船の出港の時刻になり、港を出ようとしたその時、柏は港で見覚えのある人物の姿を見つけた。
「……希望」
気づけばそうつぶやいていた。
「希望!」
柏はそちらに向けて叫んだが、彼女が気付くことはなかった。
「希望! 気づいてよ!」
希望と思われる人物は、港近くの建物へ消えて行った。
「希望…」
あきらめにも似た口調だった。
「ねぇお母さん。だれが歌っているの?」
「さぁ誰かしらねぇ」
とたんにそんな会話が聞こえてきた。
耳を澄ますと、聞くものを魅了するような美しくもはかない歌声が聞こえてきた。
――こんな状況前にもどこかで…
この歌には、聞き覚えがあった。
だが、最近ではないはずだ。となればどこで…
そんなことを考えているうちに船は、どんどんと港を離れ、歌も聞こえなくなっていった。
*
柏は、学校へ向かうバスの中で笛を見ながら、遠木の話していたことを整理していた。
初めて会った時に彼が語ったのは、“あれが最後の桜なのね”と“私も最後まであなたのこと忘れない”、“お願い。忘れないで”の三言と女の子と一緒だったということだ。おそらく、接続詞を挟んで最後の二つはつながっていただろうから、“私もあなたのこと忘れない。だからお願い。忘れないで”といった文章になる。

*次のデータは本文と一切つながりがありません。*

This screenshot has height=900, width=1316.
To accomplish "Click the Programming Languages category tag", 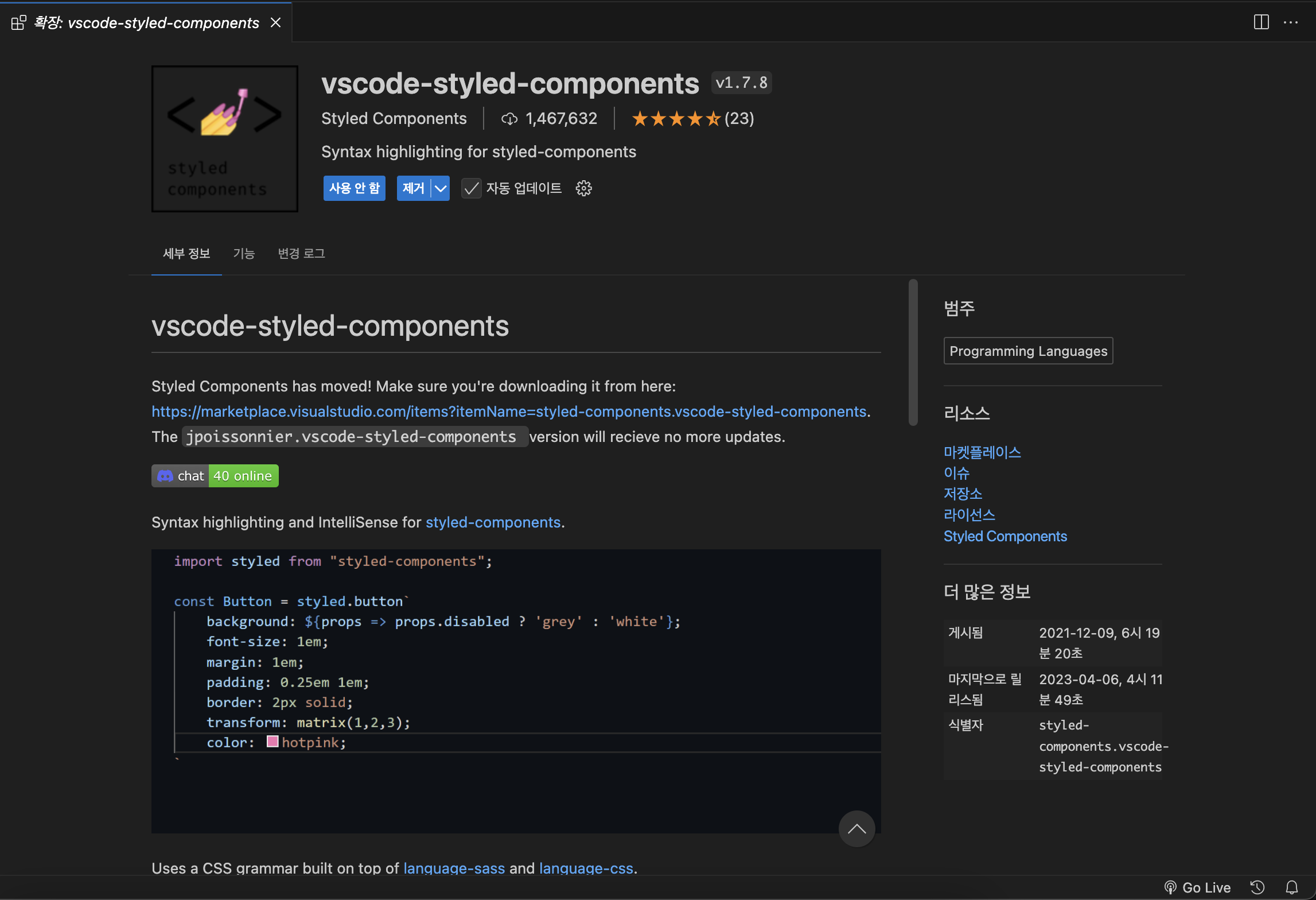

「忘れないで…は、別れの時に言いそうだけど、“最後の桜”って何のことだろう…」
今のところの大きな疑問だった。
桜など、いくらでもあるはずなのに最後の桜というのはいかなるものか。
「考えても仕方ないか…」
柏は、そのまま寝始めた。
*
蒼竹高校の超常現象研究同好会の部室…
大量の資料が置いてあるこの部屋で、希望は一人で柏の帰りを待っていた。
「おかしいな…もう帰ってきてもいいはずなのに…」
時計は、6時を示していた。
予定なら5時ぐらいには帰ってくるはずなのにだ。
「希望。入るよ」
そんな声とともにこだまが部屋に入ってきた。
彼もまた、柏のことを心配しているらしい。
「まだなのか…」
「えぇ」
「大丈夫だとは思うが、念のために中断しておく」
こだまの言葉に、希望は安心したようにうなづいた。
「言いたいことはそれだけだ…僕と陽は先に帰るよ」
「はい」
こだまは、早々に部屋から出て行った。